La question, faute de pratique, intéresse d’ailleurs peu les spécialistes[5]. Il est même étonnant de constater que la seule question évoquée dans les ouvrages concernant la décentralisation porte sur la seule responsabilité pénale des élus locaux[6]. On connaît d’ailleurs à ce propos tous les excès de ces jurisprudences invraisemblables condamnant pénalement des maires pour des accidents ayant eu lieu dans des cours d’école. Il a fallu la loi « Fauchon » du 10 juillet 2000 pour mettre fin à ce délire des « délits non intentionnels ».
Un tel contraste entre la responsabilité pénale envahissante du maire et son absence de responsabilité politique est d’autant plus étrange qu’il existe en matière de gouvernance des villes une concentration massive des pouvoirs en faveur du premier édile. Le maire d’une grande commune est une sorte de petit monarque à lui tout seul. Cette concentration des pouvoirs a permis à des maires un peu « visionnaires » de dynamiser leurs villes ou de les réveiller. Chacun peut trouver aisément les noms de ces « grands maires » sous la Ve. Telle est la face positive de cette présidentialisation des institutions municipales. La face négative existe aussi et elle concerne tous les maires qui ont pratiqué, à grande échelle et avec un grand talent, le clientélisme et le népotisme. Ici aussi, des noms connus peuvent venir à l’esprit de toute personne s’intéressant à la politique. Il est donc curieux pour le moins qu’on n’ait pas songé à instituer au moment de la décentralisation, un garde-fou consistant à introduire une forme de responsabilité politique (normale ou exceptionnelle) du maire.
On l’a bien fait en ce qui concerne le président de la République qui, depuis la révision constitutionnelle de 23 février 2007, peut faire l’objet d’une procédure de destitution (art. 68). Il ne serait pas difficile d’imaginer au moins deux mécanismes de mise en cause de la responsabilité politique du maire. Le premier pourrait s’exercer via les membres du conseil municipal, un peu sur le mode de l’article 49 de la constitution de 1958, avec certaines limitations (quorum, majorité absolue ou majorité qualifiée pour ne pas rendre trop facile et arbitraire la révocation du maire). Le second pourrait permettre l’intervention des citoyens eux-mêmes en cas de carence des élus locaux — dont la majorité, soumise au maire, continuerait à faire bloc autour de lui — et qui n’engageraient pas la responsabilité politique de celui-ci. Ce serait une sorte de recall à la française qui pourrait améliorer la situation de la commune aux prises avec un maire défaillant et considéré comme « indigne » de représenter ses « administrés » (le terme en dit long sur le système politique local en France).

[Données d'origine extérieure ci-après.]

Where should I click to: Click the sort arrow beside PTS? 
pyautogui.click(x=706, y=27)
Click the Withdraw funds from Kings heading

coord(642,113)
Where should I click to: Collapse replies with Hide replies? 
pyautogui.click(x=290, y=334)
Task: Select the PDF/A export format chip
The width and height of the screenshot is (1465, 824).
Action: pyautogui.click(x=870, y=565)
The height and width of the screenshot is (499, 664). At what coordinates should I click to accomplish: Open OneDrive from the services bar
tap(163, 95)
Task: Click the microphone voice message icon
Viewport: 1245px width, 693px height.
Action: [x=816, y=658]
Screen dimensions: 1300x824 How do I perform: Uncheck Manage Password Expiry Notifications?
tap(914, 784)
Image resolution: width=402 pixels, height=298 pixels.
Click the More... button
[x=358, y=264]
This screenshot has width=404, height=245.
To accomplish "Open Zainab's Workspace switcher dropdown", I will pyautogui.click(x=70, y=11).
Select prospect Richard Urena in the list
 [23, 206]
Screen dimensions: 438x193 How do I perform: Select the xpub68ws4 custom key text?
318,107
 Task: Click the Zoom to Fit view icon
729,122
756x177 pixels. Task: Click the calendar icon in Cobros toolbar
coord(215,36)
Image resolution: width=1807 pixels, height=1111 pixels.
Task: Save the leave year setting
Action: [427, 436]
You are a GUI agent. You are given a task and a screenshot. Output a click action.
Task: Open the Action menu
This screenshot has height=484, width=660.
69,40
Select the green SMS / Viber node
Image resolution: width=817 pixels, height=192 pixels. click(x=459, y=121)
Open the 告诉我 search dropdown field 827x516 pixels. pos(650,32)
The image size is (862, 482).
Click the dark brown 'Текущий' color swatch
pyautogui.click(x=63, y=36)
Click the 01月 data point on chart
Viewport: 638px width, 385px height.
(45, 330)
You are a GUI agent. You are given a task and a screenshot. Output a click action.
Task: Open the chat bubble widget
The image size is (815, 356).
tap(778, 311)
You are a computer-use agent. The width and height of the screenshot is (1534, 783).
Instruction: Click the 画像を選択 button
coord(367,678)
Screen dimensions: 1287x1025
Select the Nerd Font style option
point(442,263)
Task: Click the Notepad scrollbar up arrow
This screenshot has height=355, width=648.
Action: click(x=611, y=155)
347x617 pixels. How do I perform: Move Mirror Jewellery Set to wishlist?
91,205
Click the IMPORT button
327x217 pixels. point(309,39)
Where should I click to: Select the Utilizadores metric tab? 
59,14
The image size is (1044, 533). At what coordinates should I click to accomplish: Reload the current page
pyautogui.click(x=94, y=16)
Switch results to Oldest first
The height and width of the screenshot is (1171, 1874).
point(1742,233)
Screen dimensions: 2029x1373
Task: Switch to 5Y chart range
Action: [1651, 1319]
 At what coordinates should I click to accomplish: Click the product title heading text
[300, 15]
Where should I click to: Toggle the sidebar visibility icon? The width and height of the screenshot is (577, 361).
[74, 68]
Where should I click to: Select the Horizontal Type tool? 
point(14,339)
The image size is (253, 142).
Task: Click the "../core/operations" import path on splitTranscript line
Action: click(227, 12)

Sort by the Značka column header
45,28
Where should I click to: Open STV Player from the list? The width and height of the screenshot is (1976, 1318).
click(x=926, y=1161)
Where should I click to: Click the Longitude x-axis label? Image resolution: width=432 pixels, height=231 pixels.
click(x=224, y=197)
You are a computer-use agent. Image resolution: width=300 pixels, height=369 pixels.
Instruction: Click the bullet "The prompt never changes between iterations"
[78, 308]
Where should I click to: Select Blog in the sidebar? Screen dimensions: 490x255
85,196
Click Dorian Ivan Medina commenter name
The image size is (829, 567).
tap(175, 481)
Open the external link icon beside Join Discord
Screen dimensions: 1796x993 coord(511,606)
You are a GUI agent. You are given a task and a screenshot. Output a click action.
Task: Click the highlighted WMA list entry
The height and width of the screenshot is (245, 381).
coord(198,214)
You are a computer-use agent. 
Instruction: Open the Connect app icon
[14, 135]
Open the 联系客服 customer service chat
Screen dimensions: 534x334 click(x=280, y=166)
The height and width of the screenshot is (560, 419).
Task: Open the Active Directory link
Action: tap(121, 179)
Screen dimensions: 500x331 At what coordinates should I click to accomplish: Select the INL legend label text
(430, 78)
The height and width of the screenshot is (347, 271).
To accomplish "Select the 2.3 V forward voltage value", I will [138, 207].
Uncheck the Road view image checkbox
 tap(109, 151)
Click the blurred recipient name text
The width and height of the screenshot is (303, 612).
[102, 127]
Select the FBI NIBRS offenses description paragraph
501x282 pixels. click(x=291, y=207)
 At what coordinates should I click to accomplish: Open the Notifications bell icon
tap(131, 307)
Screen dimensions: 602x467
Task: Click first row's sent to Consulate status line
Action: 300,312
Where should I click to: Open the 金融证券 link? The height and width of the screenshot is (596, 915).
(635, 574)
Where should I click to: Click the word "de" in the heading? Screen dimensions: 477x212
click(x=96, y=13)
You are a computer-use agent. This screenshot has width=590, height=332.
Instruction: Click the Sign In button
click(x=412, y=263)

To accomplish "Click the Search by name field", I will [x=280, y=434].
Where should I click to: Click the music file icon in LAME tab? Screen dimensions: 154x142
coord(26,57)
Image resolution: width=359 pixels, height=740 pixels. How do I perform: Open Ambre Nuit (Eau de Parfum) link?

Alors qu’on discute sans fin de la réforme des institutions de la Ve République et de la défaillance de la démocratie représentative, que devrait pallier en partie la démocratie participative, ne serait-il pas grand temps d’envisager une réforme des lois de décentralisation pour y introduire des mécanismes intelligents et sensés de responsabilité des élus locaux ? Le maire seul ne serait pas concerné tant l’intercommunalité est aujourd’hui présente dans les institutions locales. Cela nous débarrasserait peut-être, enfin, de ces récurrentes « affaires » viciées et de cet impérialisme nocif du droit pénal dont les premières victimes sont la démocratie et les citoyens.
Enfin, on peut tirer une leçon plus générale de cette absence de responsabilité politique au niveau local : le droit local est le parent pauvre de la démocratie française. Tocqueville l’avait déjà noté et son constat reste globalement d’actualité. Le plus curieux, pour ne pas dire le plus étrange, c’est que les lois de décentralisation successives depuis 1982, n’ont pas prévu un tel mécanisme compensatoire. En effet, elles ont supprimé la tutelle de l’Etat et ont nécessairement accordé plus de pouvoir aux maires, qui sont à tout moment de potentiels « tyrans » locaux en raison de leur majorité municipale. Or, elles l’ont fait sans même accompagner ce processus par une corde de rappel qui serait leur responsabilité politique. Les universitaires, qui ne sont pas forcément des élus locaux, sont pourtant bien placés pour connaître ce genre de phénomène car, depuis la loi LRU de 2007, ils connaissent des présidents potentiellement tout puissants, sans mécanisme de révocation possible par le conseil d’administration.
Si cette affaire Perdriau pouvait ouvrir les yeux à « nos » décideurs sur les lacunes de la responsabilité politique locale, elle aurait au moins une utilité. Les citoyens de Saint-Etienne auraient alors une maigre consolation à leurs déboires actuels car ils auraient fait progresser la vie publique en permettant la modernisation du droit politique local. On peut toujours rêver… ce que doivent souvent faire les constitutionnalistes français s’ils veulent continuer à s’intéresser aux institutions de ce pays.
[1] « A Saint-Etienne, le maire s’accroche à son fauteuil malgré le scandale », Le Monde du 28 sept.2021
[2] C’est une plainte déposée contre Gaël Perdriau pour « chantage aggravé, guet-apens en bande organisée, détournement de fonds publics et non-dénonciation de faits délictueux ». Elle est à l’étude au parquet de Saint-Étienne. a fait savoir le procureur de la République. « Chantage à la video intime : une plainte déposée contre le maire de Saint-Etienne », Le Progrès de Lyon du 28 août 2022
[3] « L’édile fait des mystères. “ Des éléments de preuve ont été donnés à la justice, qui montre que le dossier est infiniment plus complexe que la version à charge et sans contradiction véhiculée par une certaine presse “ , distille-t-il, se réfugiant derrière le secret de l’instruction pour ne pas en dire plus. » Art. précité du Monde.
[4] On ne dira rien ici du secret de l’instruction qui est une règle ineffective en France, ce dont tout le monde semble s’accommoder, ce qui en dit long d’ailleurs sur l’inculture juridique dans notre pays. Dans notre livre sur le sang contaminé, nous avions évoqué le couple infernal « médias/justice » qui ne peut prospérer qu’en violant le secret d’instruction.
[5] Dans un manuel qui fait autorité, trois lignes sont consacrées dans le § consacré au mandat du maire à cette question : on y apprend que « le conseil municipal n’a pas la possibilité de mettre fin au mandat du maire » et qu’il existe une disposition particulière pour le révoquer (art. CGCT, art L. 2122-16). J.-F.Auby, J.B. Auby, R/ Noguellou, Le droit des collectivités locales, Paris, 6° éd., PUF 2015, p. 156
[6] Voir à ce propos, M. Verpeaux, C. Rimbault, F. Waserman, Les collectivités territoriales et la décentralisation, 12° éd Paris, La Documentation française, 2021, pp. 101 et suiv.